**What the exercise asks**:
Any images in the records should be skipped; transcribe the rest exactly.
--- START ---
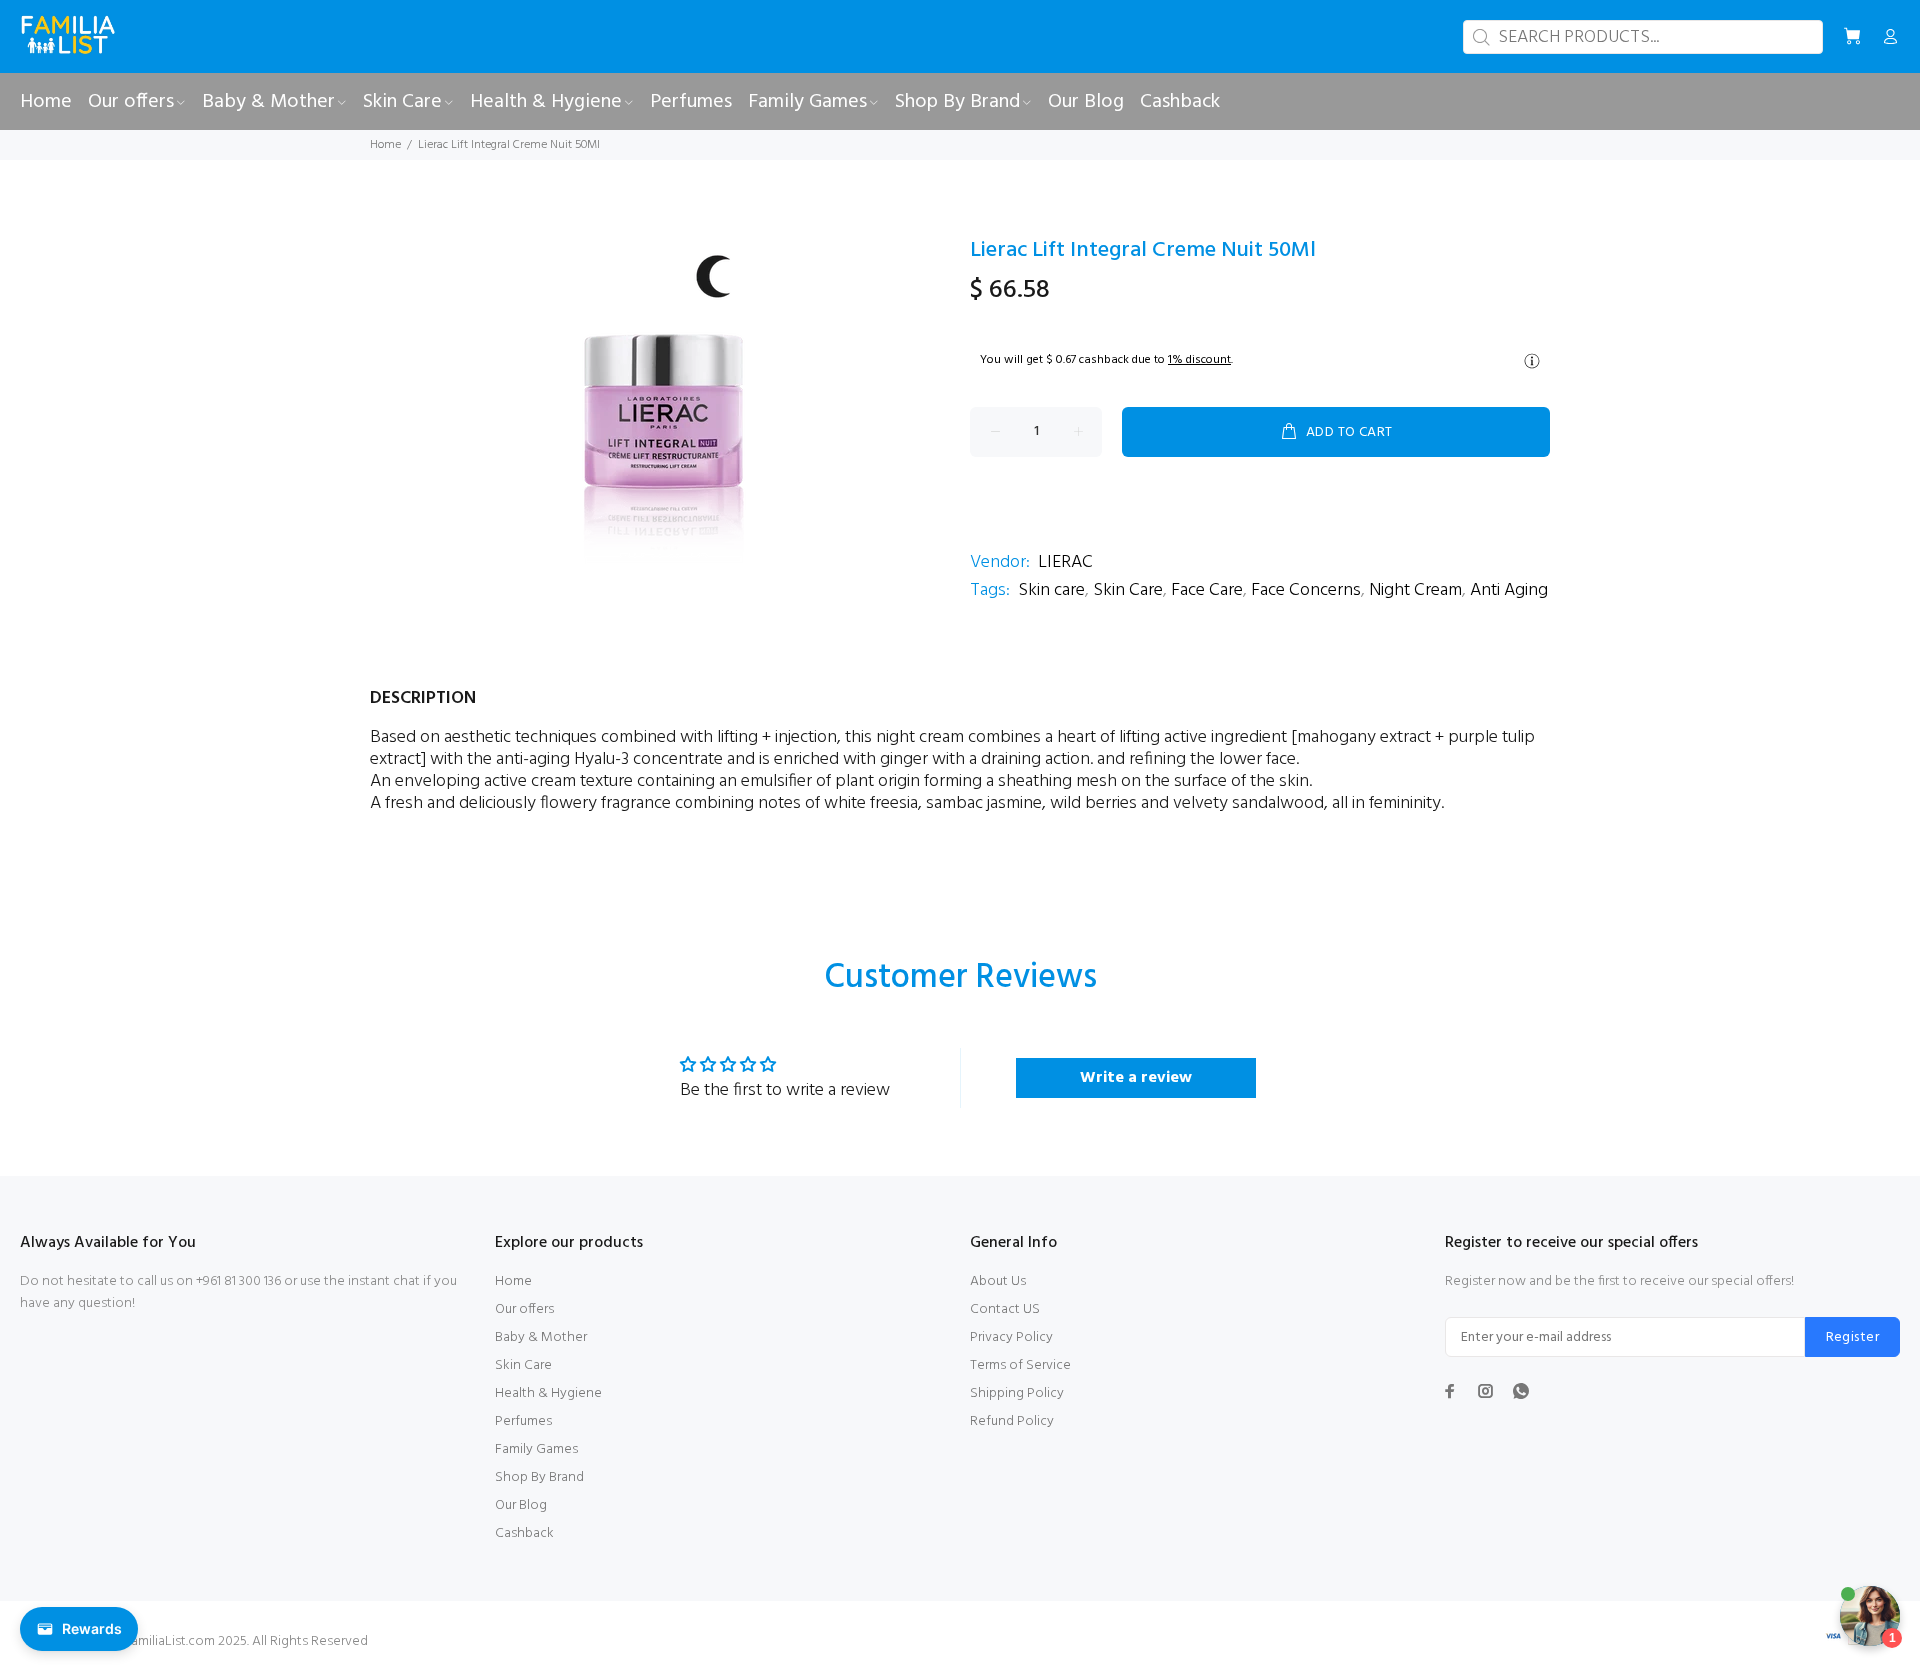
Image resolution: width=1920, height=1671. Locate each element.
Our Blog (521, 1505)
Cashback (524, 1533)
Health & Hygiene (548, 1393)
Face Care (1207, 590)
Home (385, 145)
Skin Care (1128, 590)
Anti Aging (1509, 590)
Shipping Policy (1017, 1393)
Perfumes (523, 1421)
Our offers (524, 1309)
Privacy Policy (1011, 1337)
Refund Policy (1012, 1421)
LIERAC (1065, 562)
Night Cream (1415, 590)
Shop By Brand (539, 1477)
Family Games (536, 1449)
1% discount (1199, 360)
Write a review (1136, 1078)
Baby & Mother (541, 1337)
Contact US (1005, 1309)
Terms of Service (1020, 1365)
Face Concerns (1306, 590)
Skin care (1051, 590)
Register (1852, 1337)
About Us (998, 1281)
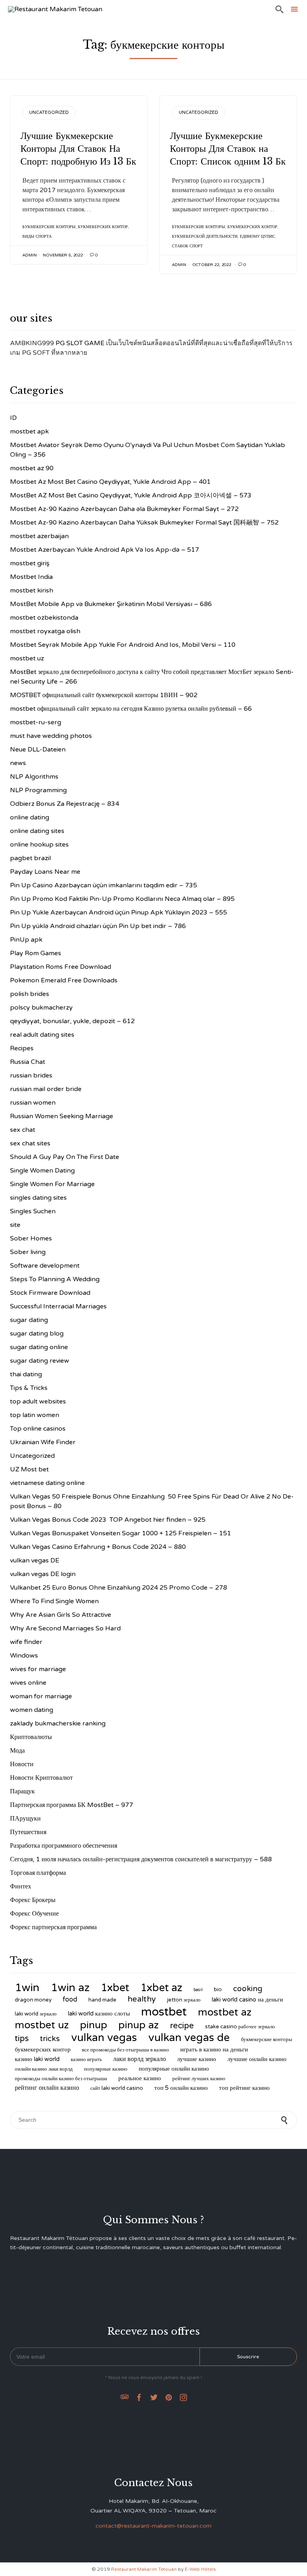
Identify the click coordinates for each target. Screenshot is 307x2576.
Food (70, 2000)
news (18, 763)
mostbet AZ (224, 2012)
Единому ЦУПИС (257, 236)
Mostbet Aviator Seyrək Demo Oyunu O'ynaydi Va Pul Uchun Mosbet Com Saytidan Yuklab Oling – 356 (147, 450)
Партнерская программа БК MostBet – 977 (71, 1805)
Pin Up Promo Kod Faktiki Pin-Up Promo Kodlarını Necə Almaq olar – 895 (122, 899)
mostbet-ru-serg (35, 722)
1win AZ (70, 1987)
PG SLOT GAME (80, 343)
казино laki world (37, 2059)
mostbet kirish (31, 590)
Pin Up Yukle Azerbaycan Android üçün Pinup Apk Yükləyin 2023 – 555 (118, 912)
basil (198, 1989)
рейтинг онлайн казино (47, 2088)
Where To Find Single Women (54, 1601)
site (15, 1225)
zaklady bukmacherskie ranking (58, 1723)
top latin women (34, 1415)
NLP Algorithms (34, 777)
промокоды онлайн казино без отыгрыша (61, 2078)
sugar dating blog (37, 1334)
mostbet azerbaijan (39, 536)
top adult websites (38, 1401)
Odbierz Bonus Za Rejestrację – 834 (64, 804)
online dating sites (37, 831)
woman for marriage (41, 1696)
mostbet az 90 (32, 468)
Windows (24, 1656)
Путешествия (28, 1832)
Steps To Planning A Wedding (55, 1279)
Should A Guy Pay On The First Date (64, 1157)
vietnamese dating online (47, 1483)
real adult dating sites (42, 1035)
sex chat (22, 1130)
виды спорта (37, 236)
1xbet (115, 1988)
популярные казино (106, 2069)
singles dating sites (38, 1198)
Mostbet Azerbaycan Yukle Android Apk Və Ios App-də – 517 (104, 550)
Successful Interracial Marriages (58, 1306)
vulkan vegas (104, 2037)
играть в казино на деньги (214, 2049)
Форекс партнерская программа (53, 1927)
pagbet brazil (30, 858)
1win (27, 1987)
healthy (142, 1999)
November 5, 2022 (63, 255)
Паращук (22, 1791)
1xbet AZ (161, 1988)
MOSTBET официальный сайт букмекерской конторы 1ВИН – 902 (103, 695)
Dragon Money (33, 2000)
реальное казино (139, 2078)
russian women (33, 1103)
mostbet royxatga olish (45, 631)
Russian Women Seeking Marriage (61, 1116)
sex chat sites (30, 1143)
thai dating (26, 1374)
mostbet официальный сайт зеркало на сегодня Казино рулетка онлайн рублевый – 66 (131, 709)
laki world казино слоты (99, 2013)
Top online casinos (38, 1429)
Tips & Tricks (29, 1388)
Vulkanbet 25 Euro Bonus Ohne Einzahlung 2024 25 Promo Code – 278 (118, 1588)
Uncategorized (49, 112)
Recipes (22, 1048)
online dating (29, 817)
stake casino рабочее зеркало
--- END ---
**Worked solution**:
Image resolution: width=1920, height=1671. Locate each element.
Our Blog (521, 1505)
Cashback (524, 1533)
Health & Hygiene (548, 1393)
Face Care (1207, 590)
Home (385, 145)
Skin Care (1128, 590)
Anti Aging (1509, 590)
Shipping Policy (1017, 1393)
Perfumes (523, 1421)
Our offers (524, 1309)
Privacy Policy (1011, 1337)
Refund Policy (1012, 1421)
LIERAC (1065, 562)
Night Cream (1415, 590)
Shop By Brand (539, 1477)
Family Games (536, 1449)
1% discount (1199, 360)
Write a review (1136, 1078)
Baby & Mother (541, 1337)
Contact US (1005, 1309)
Terms of Service (1020, 1365)
Face Concerns (1306, 590)
Skin care (1051, 590)
Register (1852, 1337)
About Us (998, 1281)
Identify the click coordinates for each target. Screenshot is 307x2576.
Food (70, 2000)
news (18, 763)
mostbet AZ (224, 2012)
Единому ЦУПИС (257, 236)
Mostbet Aviator Seyrək Demo Oyunu O'ynaydi Va Pul Uchun Mosbet Com Saytidan Yuklab Oling – 356 (147, 450)
Партнерская программа БК MostBet – 977 (71, 1805)
Pin Up Promo Kod Faktiki Pin-Up Promo Kodlarını Necə Almaq olar – 895 (122, 899)
mostbet-ru-serg (35, 722)
1win AZ (70, 1987)
PG SLOT GAME (80, 343)
казино laki world (37, 2059)
mostbet kirish (31, 590)
Pin Up Yukle Azerbaycan Android üçün Pinup Apk Yükləyin 2023 – 555 (118, 912)
basil (198, 1989)
рейтинг онлайн казино (47, 2088)
Where To Find Single Women (54, 1601)
site (15, 1225)
zaklady bukmacherskie ranking (58, 1723)
top latin women (34, 1415)
NLP Algorithms (34, 777)
промокоды онлайн казино без отыгрыша (61, 2078)
sugar dating blog (37, 1334)
mostbet azerbaijan (39, 536)
top adult websites (38, 1401)
Odbierz Bonus Za Rejestrację – 834 (64, 804)
online dating sites (37, 831)
woman for marriage (41, 1696)
mostbet az 90 (32, 468)
Windows (24, 1656)
Путешествия (28, 1832)
Steps To Planning A Wedding (55, 1279)
Should A Guy Pay On The First Date (64, 1157)
vietnamese dating online (47, 1483)
real adult dating sites (42, 1035)
sex chat (22, 1130)
виды спорта (37, 236)
1xbet (115, 1988)
популярные казино (106, 2069)
singles dating sites (38, 1198)
Mostbet Azerbaycan Yukle Android Apk Və Ios App-də – 517 (104, 550)
Successful Interracial Marriages (58, 1306)
vulkan vegas (104, 2037)
играть в казино на деньги (214, 2049)
Форекс партнерская программа (53, 1927)
pagbet brazil (30, 858)
1win (27, 1987)
healthy (142, 1999)
November 5, 2022 (63, 255)
Паращук (22, 1791)
1xbet AZ (161, 1988)
MOSTBET официальный сайт букмекерской конторы 1ВИН – 902 (103, 695)
Dragon Money (33, 2000)
реальное казино (139, 2078)
russian women (33, 1103)
mostbet royxatga olish (45, 631)
Russian Women Seeking Marriage (61, 1116)
sex chat sites (30, 1143)
thai dating (26, 1374)
mostbet официальный сайт зеркало на сегодня Казино рулетка онлайн рублевый – 66 (131, 709)
laki world казино слоты (99, 2013)
Top online casinos (38, 1429)
Tips & Tricks (29, 1388)
Vulkanbet 25 Euro Bonus Ohne Einzahlung 2024 25 Promo Code – 278 (118, 1588)
Uncategorized (49, 112)
Recipes (22, 1048)
online dating (29, 817)
stake casino рабочее зеркало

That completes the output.